* **Task objective**
The whole listing below needs to be duplicated exactly, pictures aside.

* **Dataset**
━━━━━━━━━━━━━━━━━━━━━━━━━━━━━━
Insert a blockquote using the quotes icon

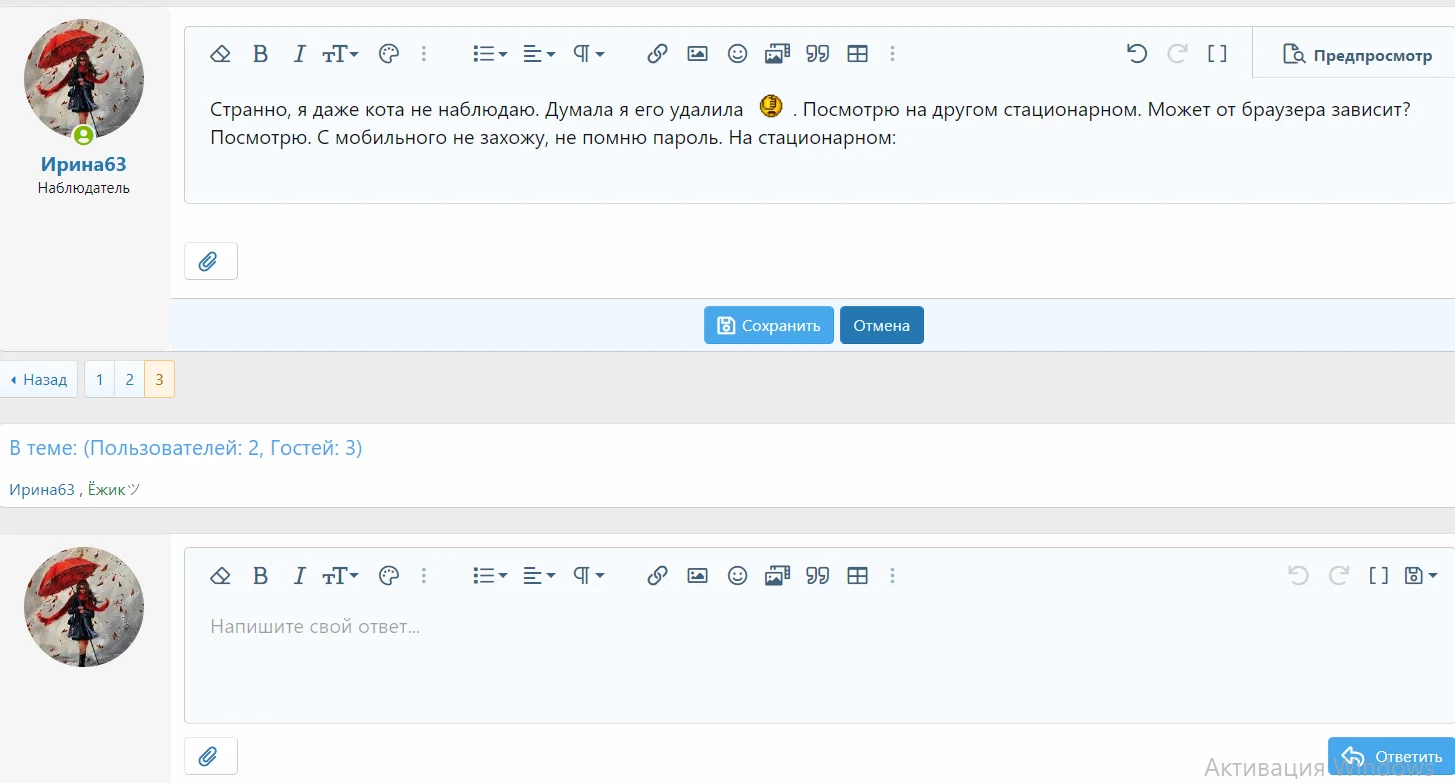click(x=817, y=54)
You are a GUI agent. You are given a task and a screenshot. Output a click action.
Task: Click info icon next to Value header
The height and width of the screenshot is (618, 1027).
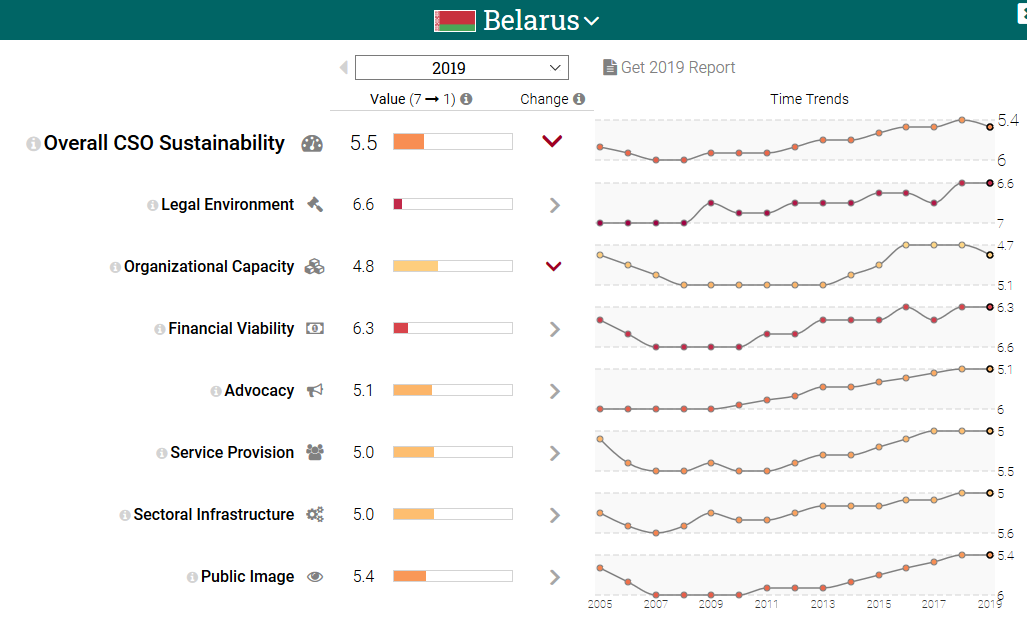(466, 99)
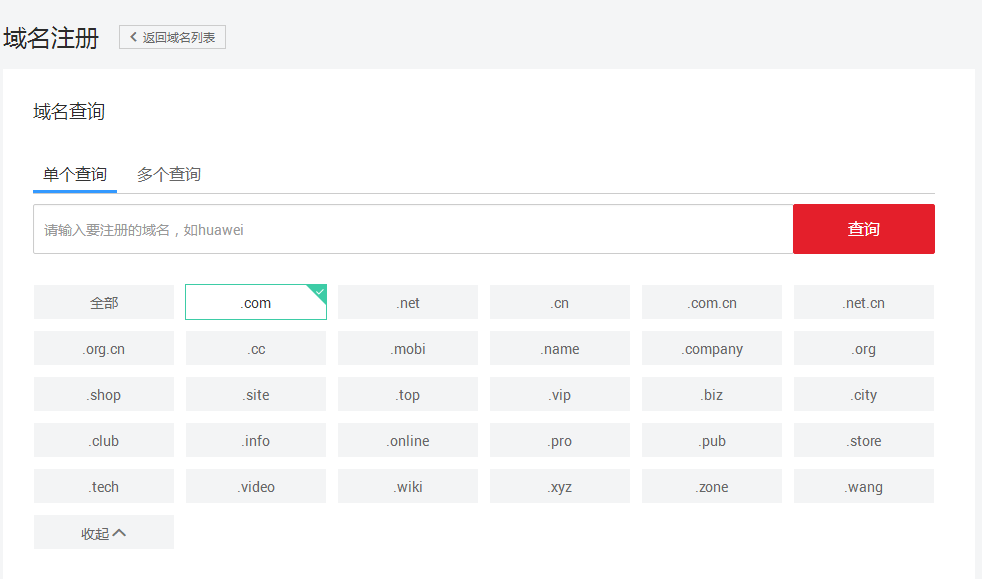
━━━━━━━━━━━━━━━━━━━━━━━━━━━━━━
* **Exercise response**
Insert a blockquote using the quotes icon

click(x=817, y=54)
You are a GUI agent. You are given a task and a screenshot. Output a click action.
Task: Click info icon next to Value header
The height and width of the screenshot is (618, 1027).
(466, 99)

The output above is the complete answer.